### Task instructions
Would you repeat the entries below exactly and omit the pictures?

### Dataset entries
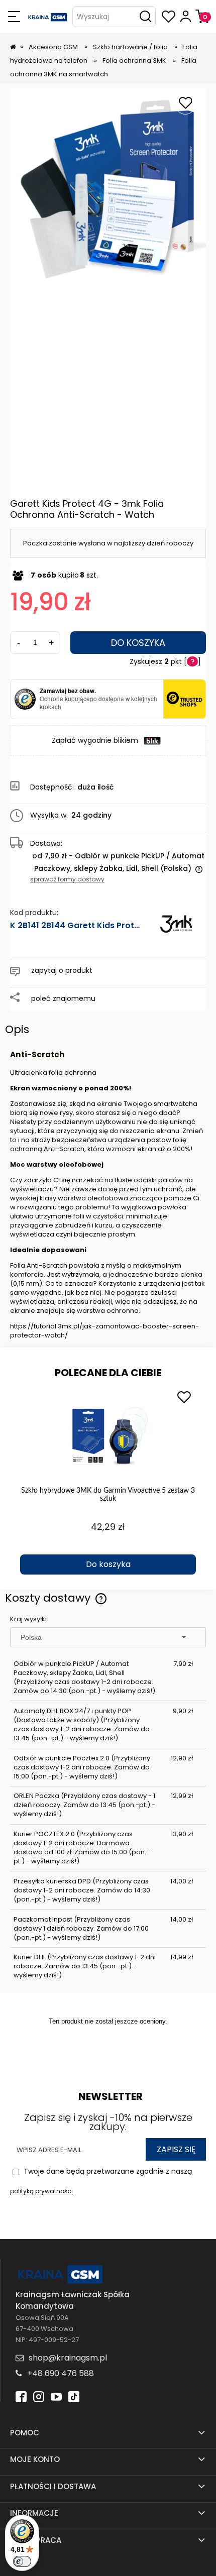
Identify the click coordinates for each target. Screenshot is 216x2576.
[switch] (22, 2561)
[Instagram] (38, 2395)
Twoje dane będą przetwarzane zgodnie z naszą (101, 2181)
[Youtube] (56, 2395)
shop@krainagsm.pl (68, 2358)
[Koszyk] (202, 16)
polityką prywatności (41, 2191)
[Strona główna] (47, 16)
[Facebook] (21, 2395)
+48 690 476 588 (60, 2373)
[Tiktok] (73, 2395)
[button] (14, 16)
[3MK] (176, 929)
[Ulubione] (168, 17)
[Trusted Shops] (25, 699)
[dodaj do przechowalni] (185, 104)
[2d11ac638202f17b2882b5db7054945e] (108, 186)
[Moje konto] (185, 16)
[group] (108, 1480)
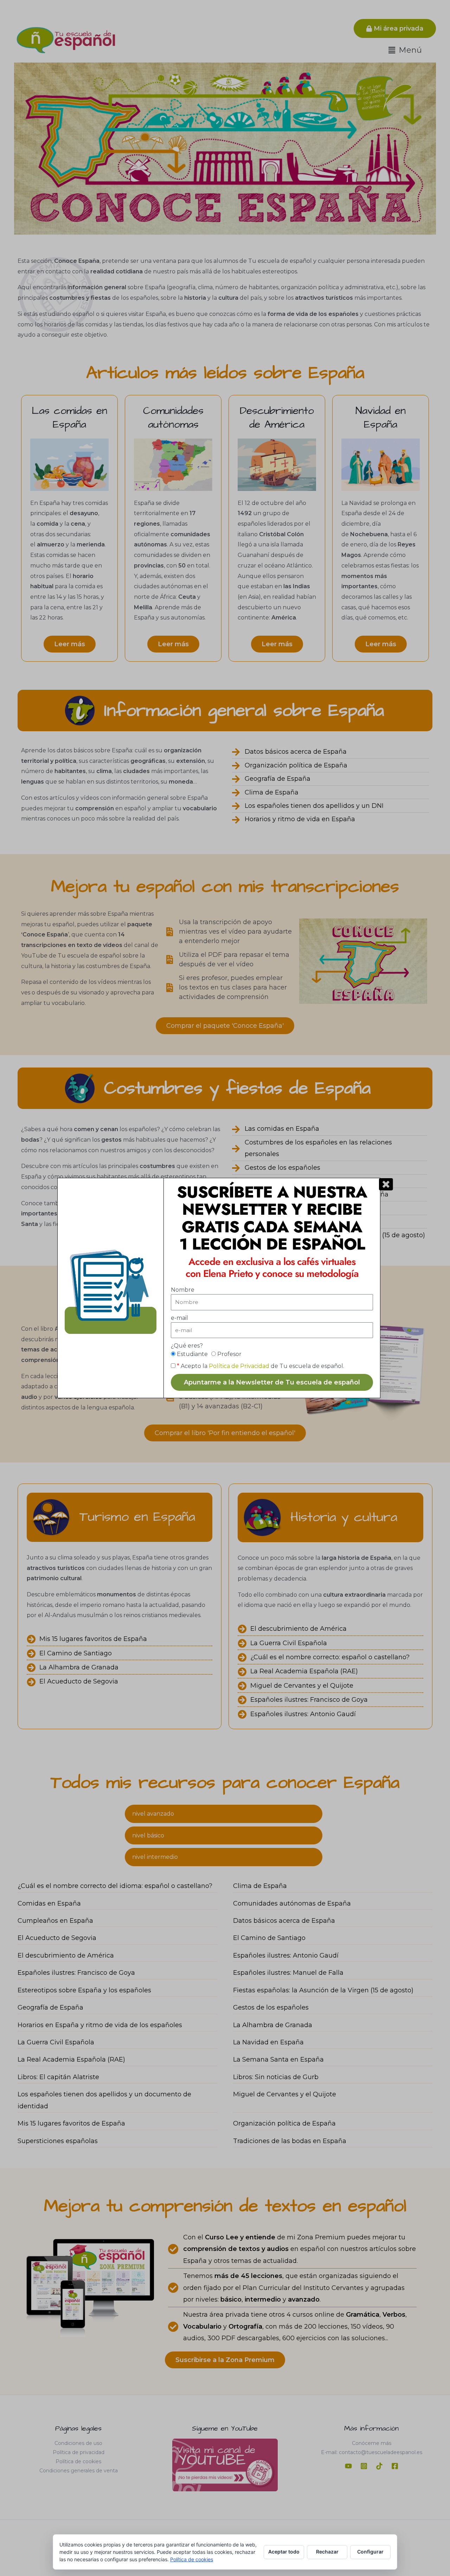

### Solution to the exercise
Identify the click coordinates for each target. Screenshot is 216x2576.
[switch] (22, 2561)
[Instagram] (38, 2395)
Twoje dane będą przetwarzane zgodnie z naszą (101, 2181)
[Youtube] (56, 2395)
shop@krainagsm.pl (68, 2358)
[Koszyk] (202, 16)
polityką prywatności (41, 2191)
[Strona główna] (47, 16)
[Facebook] (21, 2395)
+48 690 476 588 (60, 2373)
[Tiktok] (73, 2395)
[button] (14, 16)
[3MK] (176, 929)
[Ulubione] (168, 17)
[Trusted Shops] (25, 699)
[dodaj do przechowalni] (185, 104)
[2d11ac638202f17b2882b5db7054945e] (108, 186)
[Moje konto] (185, 16)
[group] (108, 1480)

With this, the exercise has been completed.